═══ Entries shown

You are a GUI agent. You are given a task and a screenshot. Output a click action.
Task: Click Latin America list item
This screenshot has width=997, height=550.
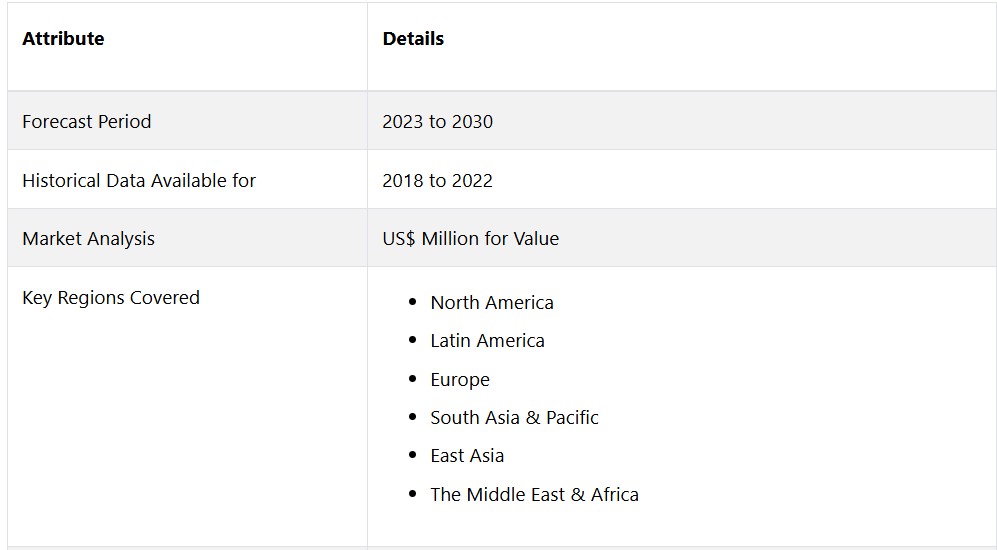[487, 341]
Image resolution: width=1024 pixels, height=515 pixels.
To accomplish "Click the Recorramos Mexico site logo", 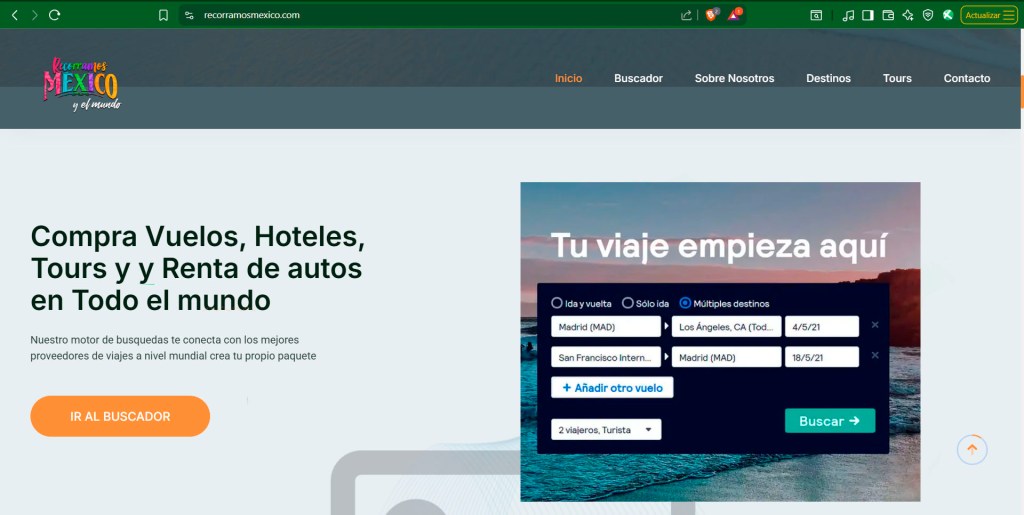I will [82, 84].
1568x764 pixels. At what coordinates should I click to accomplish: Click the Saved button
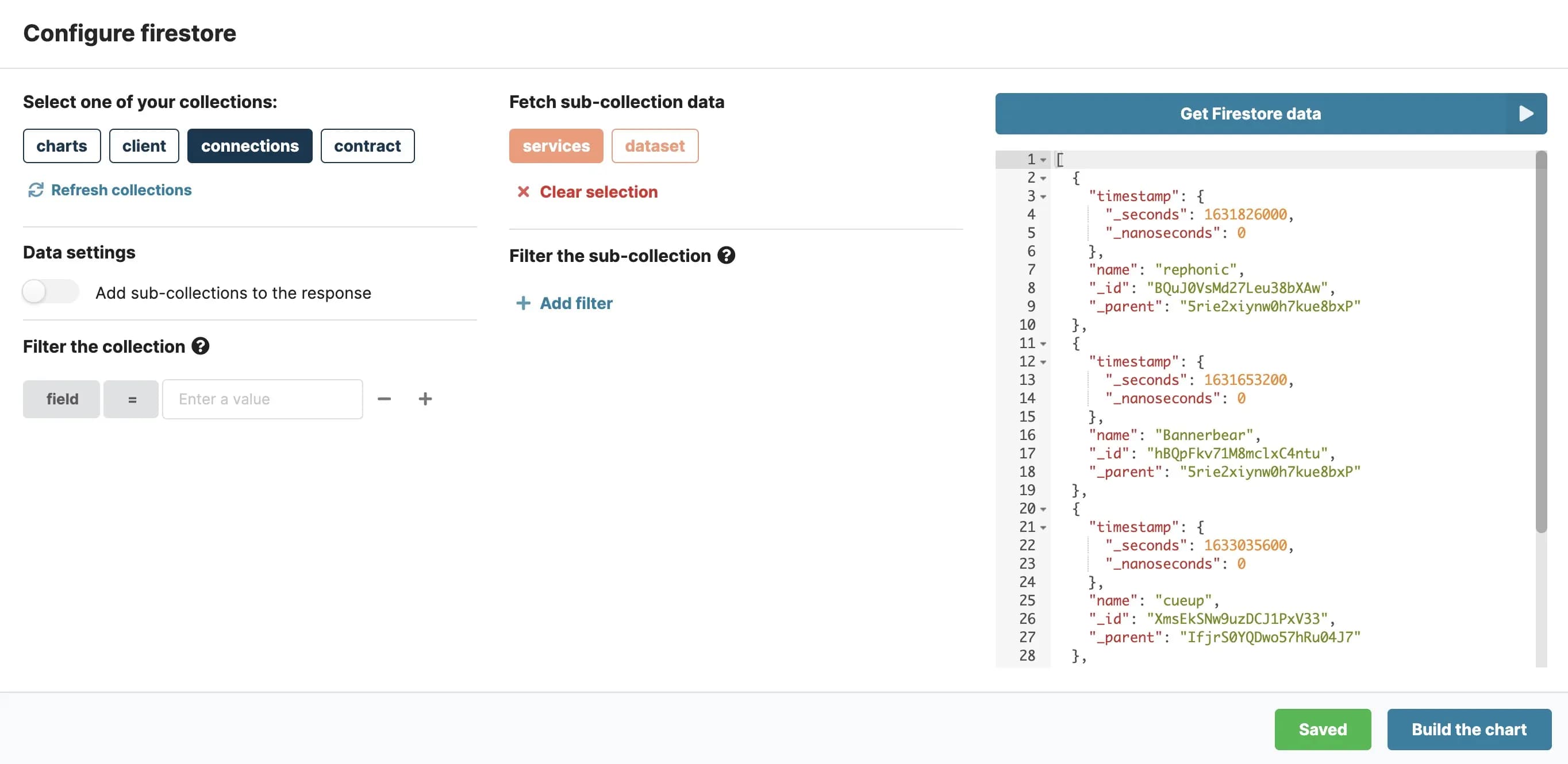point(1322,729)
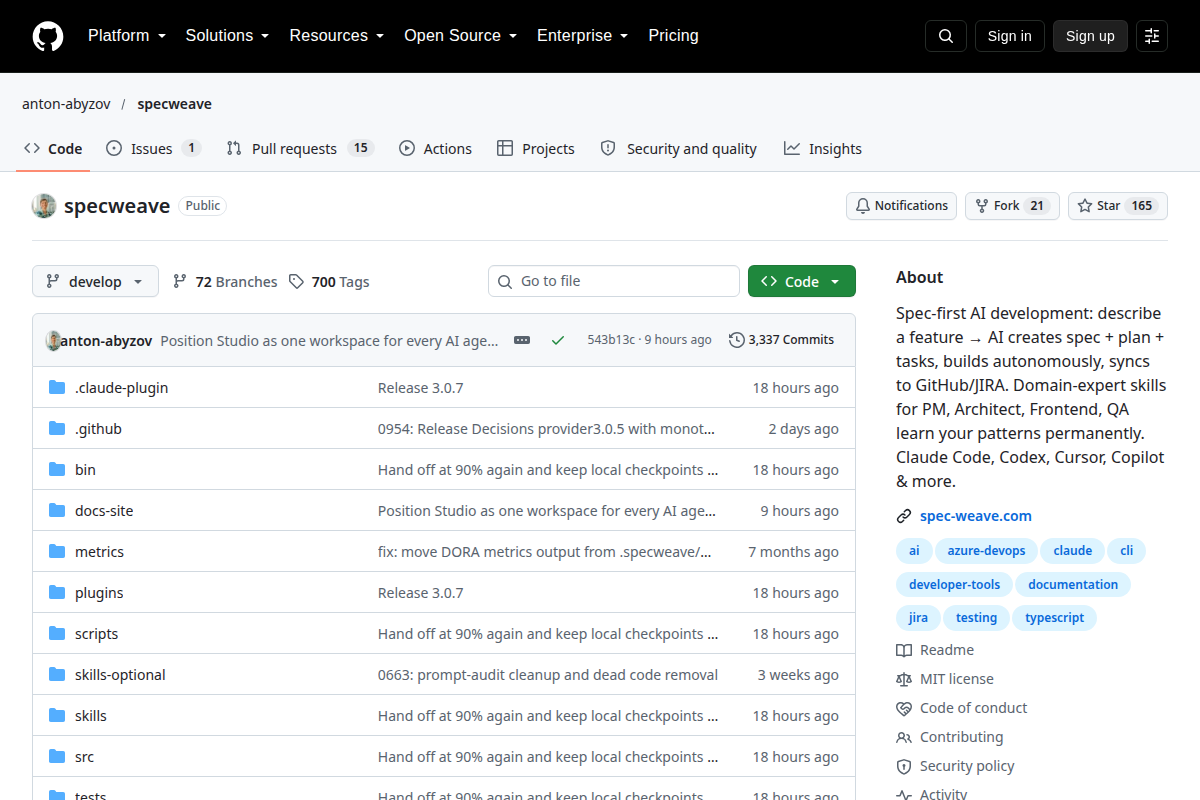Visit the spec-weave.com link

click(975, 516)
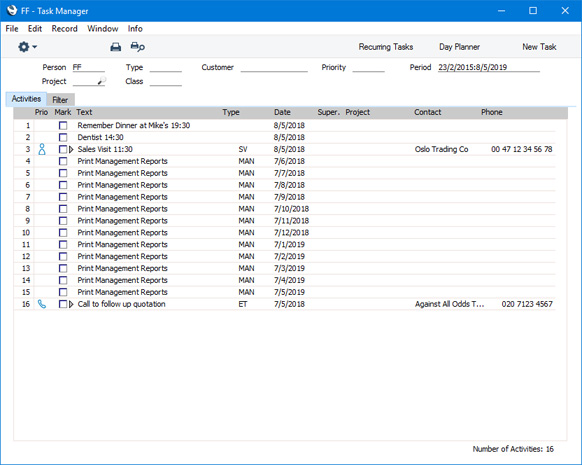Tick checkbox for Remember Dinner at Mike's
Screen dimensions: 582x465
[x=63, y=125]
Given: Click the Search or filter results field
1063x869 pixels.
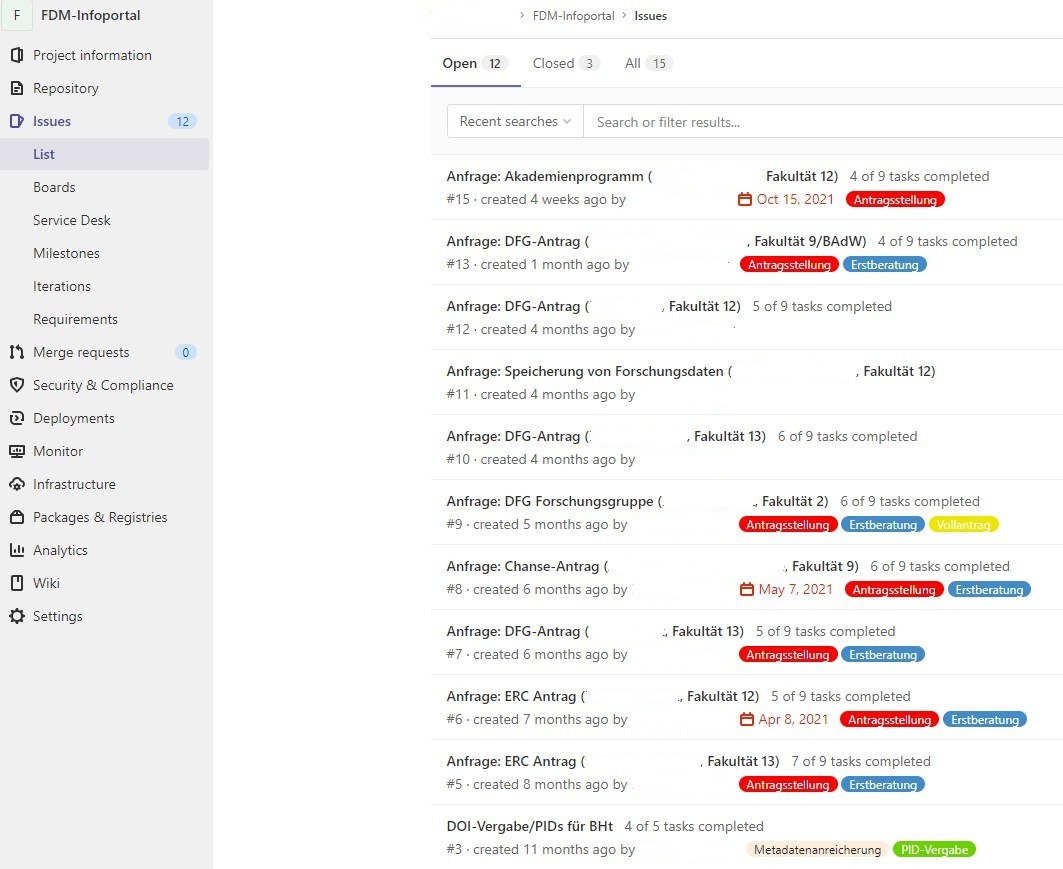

══════

Exercise description: The lines from the one holding "1568x764 pixels. At" through the end of the entries are to be transcribed exactly, both ends included, with the pictures left out.

Output for this task:
1568x764 pixels. At what coordinates should I click to accomplish: Click the Saved button
point(1322,729)
Visit the spec-weave.com link

click(975, 516)
Tick checkbox for Remember Dinner at Mike's
Screen dimensions: 582x465
[x=63, y=125]
Given: Click the Search or filter results field
1063x869 pixels.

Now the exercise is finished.